# Kutipan Sumber
Multiplier Effect Ekonomi Daerah Investasi Tambang di Morowali
dilaporkan: Setiawan Liu
Sulawesi, 6 Mei 2021/Indonesia Media – Multiplier Effect Kawasan Industri di kabupaten Morowali, Sulawesi Tengah (Sulteng), sejak groundbreaking (tahun 2013) atau peletakan batu pertama sampai sekarang semakin dirasakan manfaatnya, terutama pembangunan ekonomi daerah. “Pemerintah Sulteng, Sultra (Sulawesi Tenggara) terbuka dengan investasi asing. Ekonomi daerah semakin menggeliat. Konawe Utara (Sultra) berbatasan dengan Morowali (Sulteng),” salah seorang pekerja asal pulau Jawa mengatakan kepada Redaksi.
Perusahaan pertambangan asal Tiongkok di Morowali sedari awal meyakini sebagai pioneer di Indonesia untuk industri stainless steel. Sejak groundbreaking, pendapatan asli daerah (PAD) Morowali, bahkan Sulawesi Tengah meningkat terus. Bahkan multiplier effect terhadap perekonomian daerah antara lain berdirinya banyak sentra IT (information technology). “Masyarakat (di Konawe, Morowali) dulunya terisolir, akses hanya dengan perahu sungai. Sekarang, mereka bisa lewat jalur darat berkendaraan roda empat,” kata pekerja yang menangani proyek PLTU (pembangkit listrik tenaga uap) di Morowali.

# Petikan Data
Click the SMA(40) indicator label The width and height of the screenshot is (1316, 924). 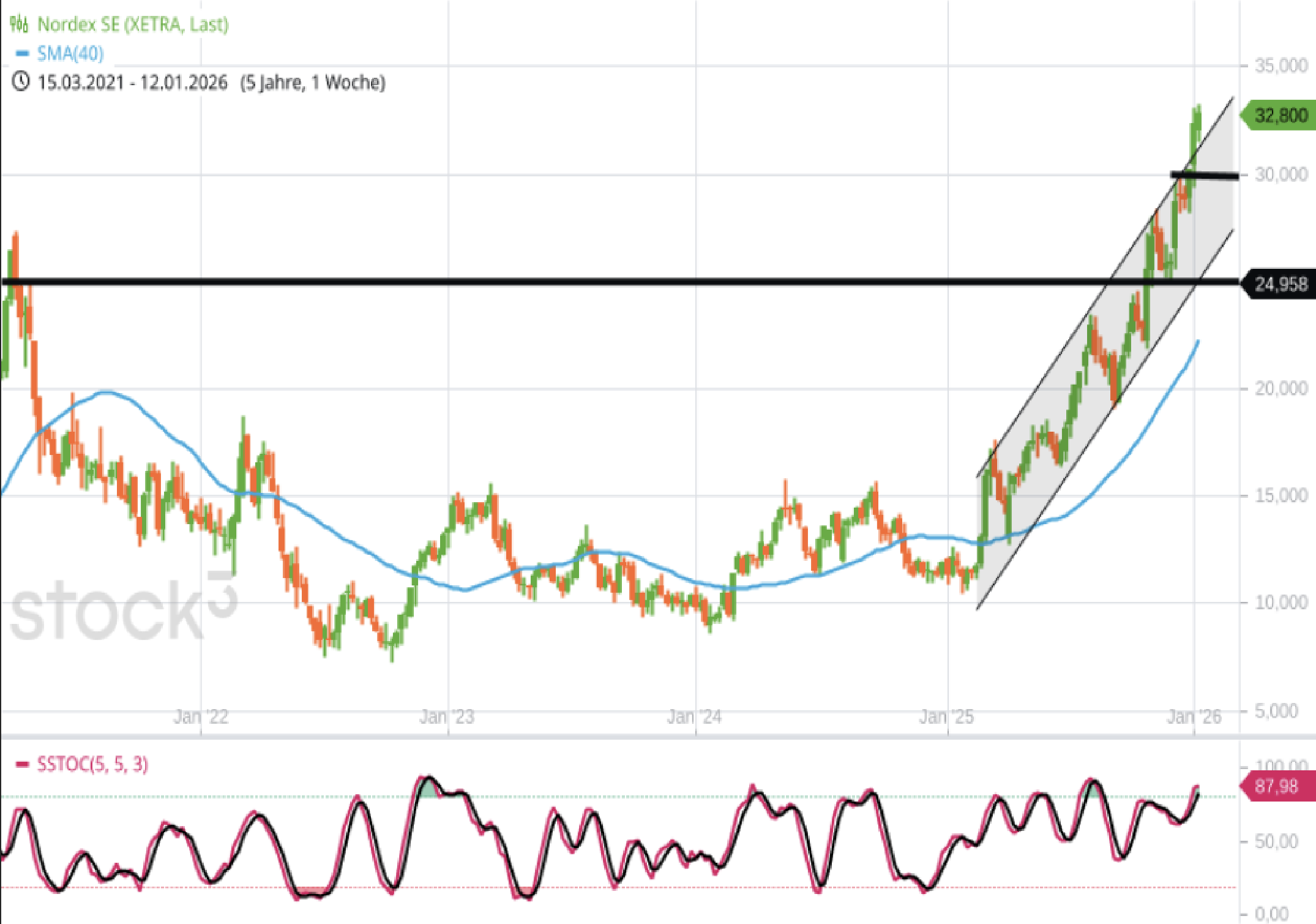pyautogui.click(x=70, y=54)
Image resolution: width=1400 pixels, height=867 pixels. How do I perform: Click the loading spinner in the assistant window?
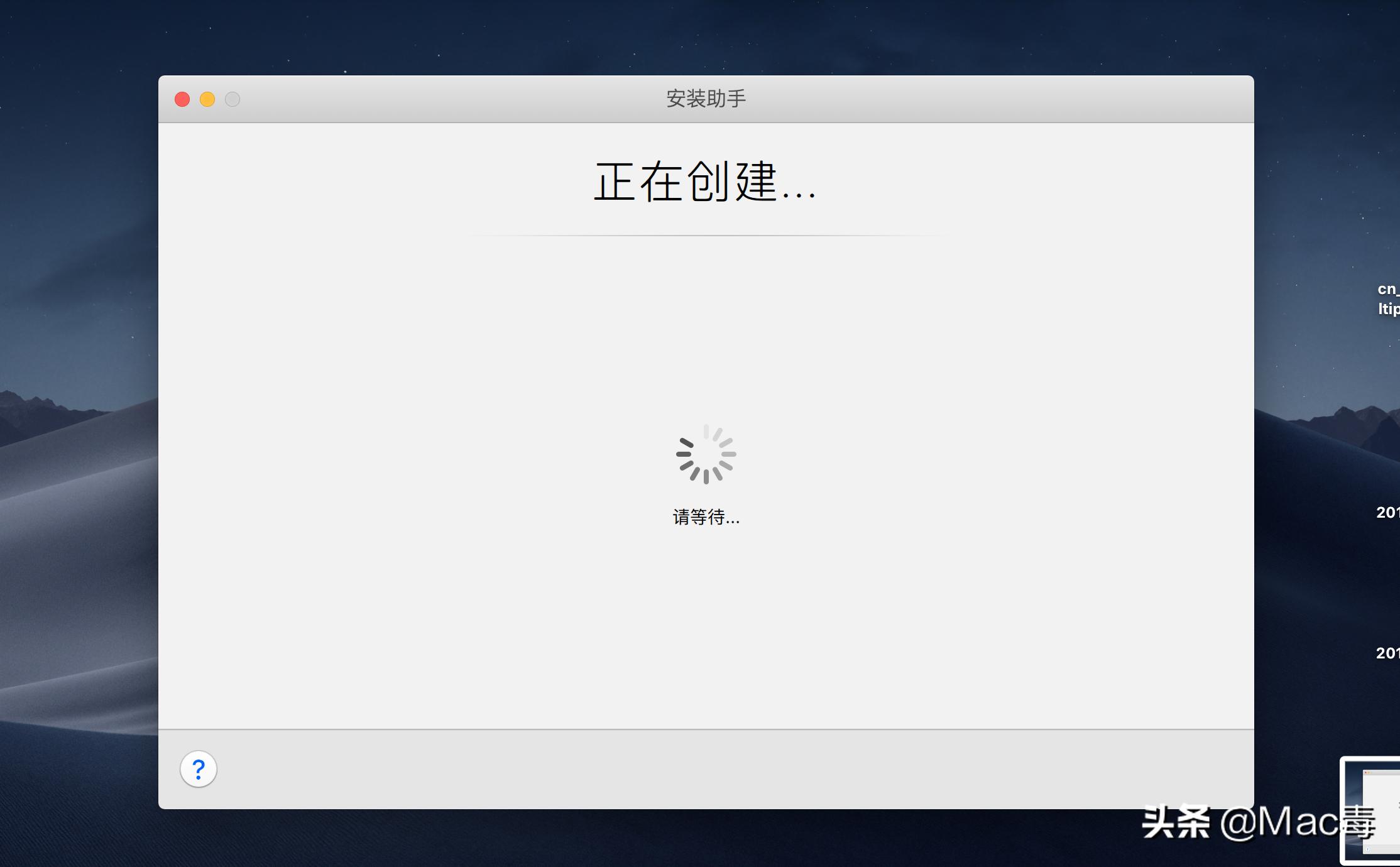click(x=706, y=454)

# Yang Harus Dikerjakan
**1.** Jawablah pertanyaan berikut berdasarkan artikel tentang Morowali.
(a) Pada tahun berapa groundbreaking Kawasan Industri di Morowali dilakukan?
(b) Kabupaten di Sulawesi Tenggara mana yang disebut berbatasan dengan Morowali?
(c) Dengan apa masyarakat di Konawe dan Morowali dulu mendapatkan akses?
**2.** Salin kata demi kata bagian artikel tentang Morowali, mulai dari "Perusahaan pertambangan asal" hingga "uap) di Morowali.".
**3.** Teruskan artikel tentang Morowali mulai dari kalimat sesudah kalimat terakhir yang ditampilkan.

# Jawaban yang Diberikan
**1.**
(a) Tahun 2013.
(b) Konawe Utara.
(c) Dengan perahu sungai.

**2.**
Perusahaan pertambangan asal Tiongkok di Morowali sedari awal meyakini sebagai pioneer di Indonesia untuk industri stainless steel. Sejak groundbreaking, pendapatan asli daerah (PAD) Morowali, bahkan Sulawesi Tengah meningkat terus. Bahkan multiplier effect terhadap perekonomian daerah antara lain berdirinya banyak sentra IT (information technology). “Masyarakat (di Konawe, Morowali) dulunya terisolir, akses hanya dengan perahu sungai. Sekarang, mereka bisa lewat jalur darat berkendaraan roda empat,” kata pekerja yang menangani proyek PLTU (pembangkit listrik tenaga uap) di Morowali.

**3.**
Antusiasme masyarakat di Morowali dan sekitarnya sangat tinggi terhadap kegiatan usaha perusahaan Tiongkok tersebut. Selama 15 tahun keliling Indonesia sambil membuka peluang kerjasama bilateral Indonesia – Tiongkok, pebisnis menilai Morowali di kawasan industry Tsing-shan kondusif. Ada tiga ribu karyawan asal Sulawesi, khususnya Morowali. Ada juga yang dari Makasar. Sementara jumlah TKA (tenaga kerja asing) Tiongkok tidak tetap, karena mereka harus kembali dan mengikuti peraturan keimigrasian Indonesia. Konsekuensinya, kalau progress (pekerjaan) meningkat, jumlah TKA (Tiongkok) berkurang. Pekerja local secara perlahan ambil alih peran mereka (TKA Tiongkok). Tetapi untuk skill yang khusus, dan perlu pendalaman, pembelajaran, tentunya prosesnya lebih lama. Pada akhirnya, tenaga local juga mengambil alih kalau mereka sudah meningkatkan skill terutama mesin-mesin tertentu. “Sudah menjadi rahasia umum, bahwa investasi Tiongkok khususnya di Morowali berimbas baik untuk masyarakat. Bahkan, (kegiatan investasi) terjadi asimilasi melalui pernikahan. Saya melihat sendiri, ada seorang ibu gendong bayinya dengan wajah mirip orang Tionghoa. Semoga, (penglihatan saya) tidak subjektif,” katanya.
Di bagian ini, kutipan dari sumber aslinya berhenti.